I think that comes down to older ideas of what a winger does polluting the current reality of the game, usually through ex-pros or ex-coaches. I’m sure it was true at some point that a winger could just decide that they were sick of hanging out on the touchline and come running infield to pull themselves up by the bootstraps or whatever, but that isn’t the way the modern winger is thought about at the elite level. What a winger does or doesn’t do during a match is laid out pre-game as part of the wider attacking scheme.

In a lot of ways, wingers are “free attackers” in modern rugby who have the most scope for positional variety. When used correctly they can be finishers, yes, but they can also fly under the radar, so to speak when you use them as looped runners. This describes James Lowe’s role down to a tee.

A looped winger is like finding a third arm in a boxing match – very difficult to defend and likely to come from nowhere. The basic principle is that it takes an attacker from the most heavily defended part of the pitch on any given phase and moves them to a side of the field that is less defended.
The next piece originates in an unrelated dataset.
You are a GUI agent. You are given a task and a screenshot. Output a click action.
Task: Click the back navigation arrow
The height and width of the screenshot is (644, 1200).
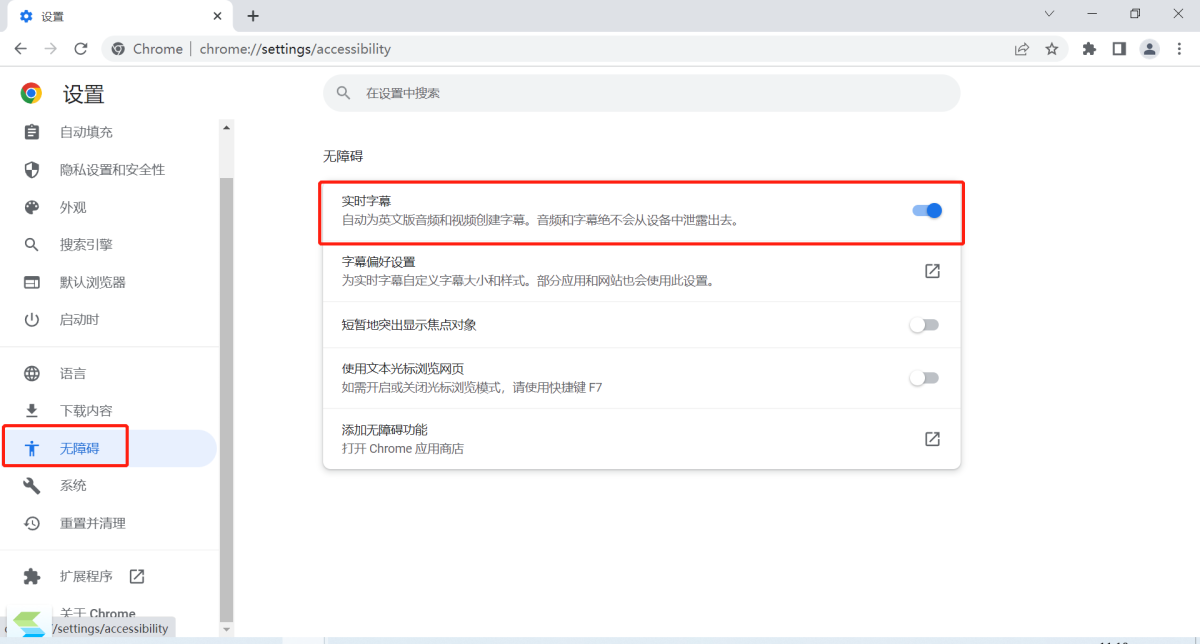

At any step along the loop, the winger can be used as a pocket runner or make the entire transition across the field to load up on the far wing as the ball progresses across – be it in one phase or two.

When you’re a player as multi-talented as Lowe, you can also step in as a first receiver (here’s an example of his balanced skillset off a scrum) but the primary aim is to generate number overloads away from the defended launch point. Take an element from one side and use it to overload the other.

You can get a good look at the basic principle on this Leinster try from the second half.

The key is the screen runners picking off and isolating the edge defender so the looped runner can take the pass at the end of the line – assuming each handler doesn’t spot a drift and hits the screen. The looped runner is always there, swimming in the deep waters waiting for the moment to strike. James Lowe has the size, power and handle to take contact, win collisions and offload out of them if needs be while having the playmaking ability to put runners into space.

Leinster are aware that teams know about the loop action too. One of their plays against Connacht was designed to use what Connacht will have scouted about Lowe’s tendencies before the game against them.

That knowledge of their own tendencies is a powerful thing. Leinster get the benefit of Lowe’s versatility and unpredictability while also benefitting from the threat of his lines and the effect it has on opposition defences.

By far the best example of Lowe’s role and the power of his loop running was in the build-up to Garry Ringrose’s try in the first half where he showed up as a traditional wide winger on a transition play before running through multiple looped actions throughout the next sequence of phases before throwing a crucial pass right at the end.

That kind of versatility is why I’ve often described Lowe as an extra midfielder when you consider how often he touches the ball in the middle of the field or away from his wing. This isn’t an accident either – these are pre-called schemes embedded deep into Leinster’s game plan.

Lowe is critical to that game plan as no other player in Leinster’s backline is capable of running plays like this, with the same level of execution. Whoever can manage to scheme a way to stop Lowe’s loop line will go a long way to stemming Leinster’s attacking flow.